Une demande par mail et une réponse circonstanciée garantie sous 48h. C'est le service gratuit mis en place par des avocats du barreau de Bordeaux dès le lendemain du confinement sanitaire et des prémices de la crise économique. Plus d'une centaine de salariés, chefs d'entreprises et indépendants y ont eu recours dans les domaines du droit social, du droit du travail et du droit des affaires dans un contexte légal et réglementaire aussi mouvant qu'inédit. De quoi offrir un éclairage sur les sujets de préoccupation des acteurs économiques aujourd'hui et demain.
Dans le domaine du droit du travail, c'est l'Institut du droit social du Barreau de Bordeaux qui pilote l'opération. La moitié des 105 avocats de cet institut participent à la permanence en répondant par écrit aux demandes adressées à [email protected]. "Nous avons reçu plus de 80 demandes depuis la mi-mars dont les trois-quarts proviennent de salariés et le reste de dirigeants TPE et PME et de responsable syndicaux", détaille maître Romain Pagnac, qui exerce chez Burdigala Avocats et préside l'Institut. Plusieurs sujets reviennent en force dont notamment la mise en place du télétravail (horaires, modalités pratiques, articulation avec le chômage partiel, etc.) et les cas de rupture anticipée de CDD, de période d'essai ou de promesse d'embauche. "Il faut savoir que le confinement sanitaire n'est pas toujours considéré comme un cas de force majeure ouvrant la rupture anticipée. C'est la nature de l'emploi qui est en jeu et si le télétravail est possible alors le cas de force majeure n'est pas forcément valable", observe Romain Pagnac.

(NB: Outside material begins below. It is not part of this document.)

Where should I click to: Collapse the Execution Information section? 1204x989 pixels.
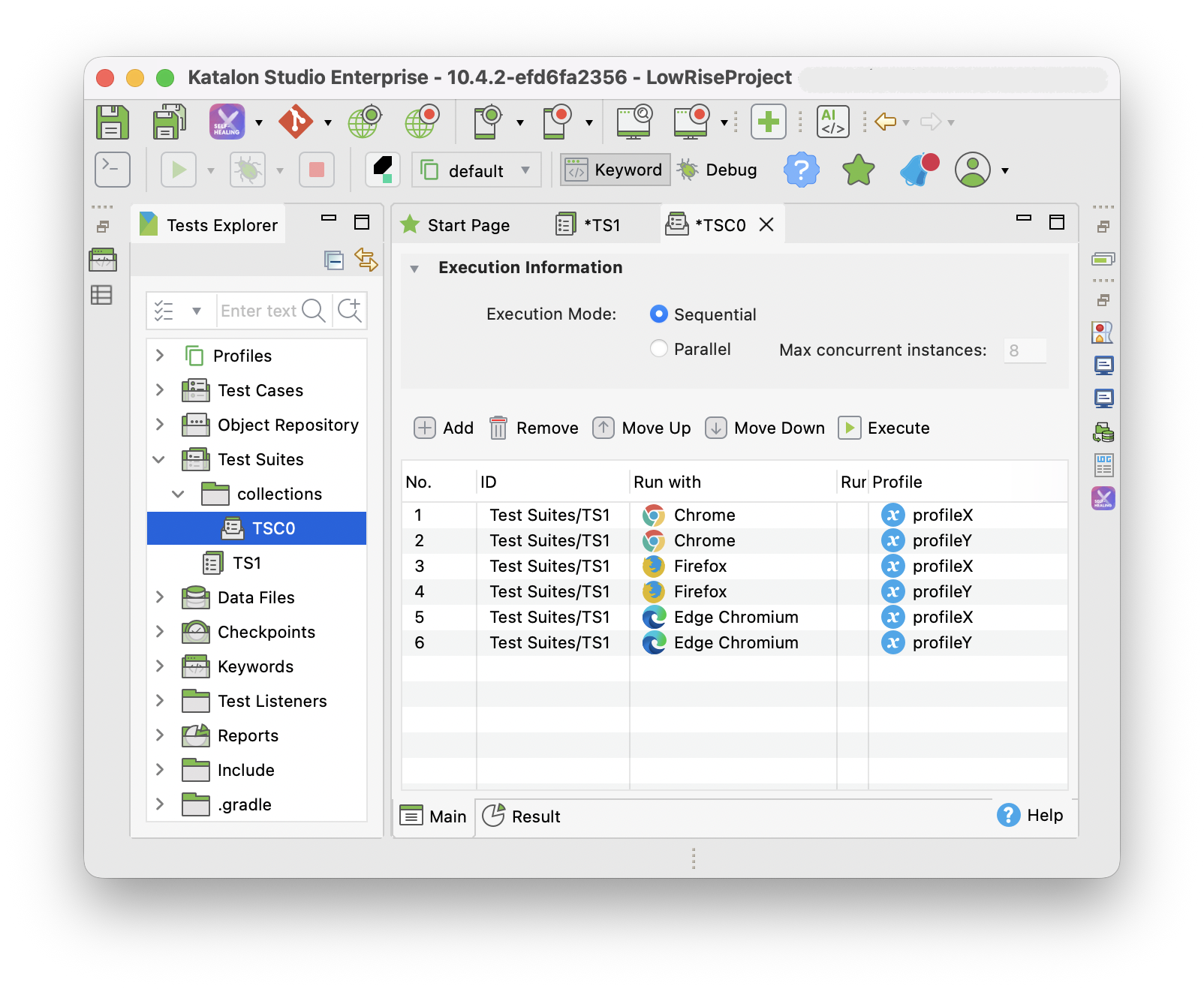[x=414, y=269]
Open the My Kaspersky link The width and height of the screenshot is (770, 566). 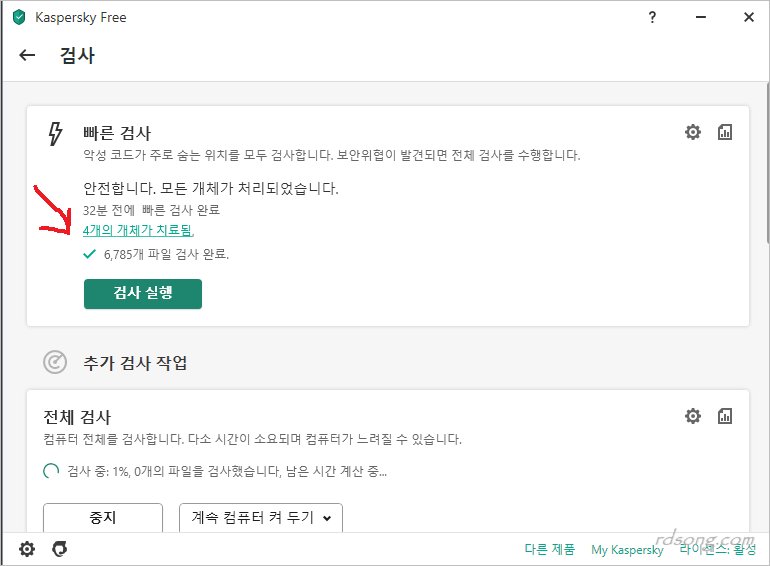coord(627,550)
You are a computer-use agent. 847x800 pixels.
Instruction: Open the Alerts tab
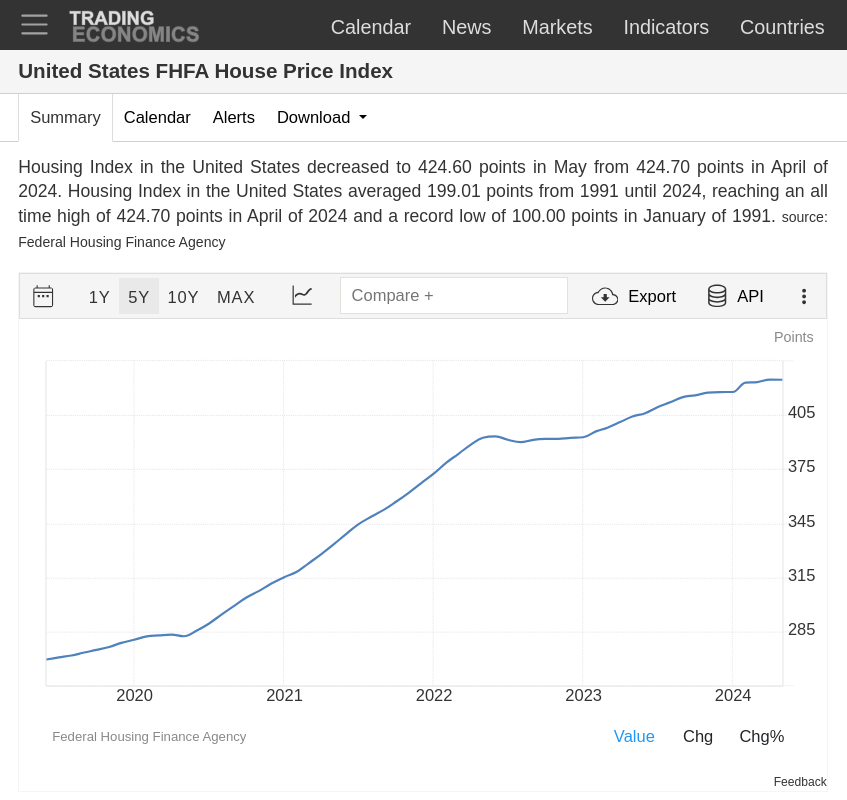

Les modalités de mise en œuvre du chômage partiel et d'imposition des congés payés et RTT reviennent aussi avec insistance ainsi que les conditions sanitaires d'une reprise de l'activité. "Nous avons beaucoup de questions sur l'exercice du droit de retrait et les conditions de protection des salariés, sachant que le droit de retrait est individuel et que la situation personnelle et l'état de santé de chaque salarié entre en compte pour apprécier ce droit", rappelle l'avocat spécialisé en droit social.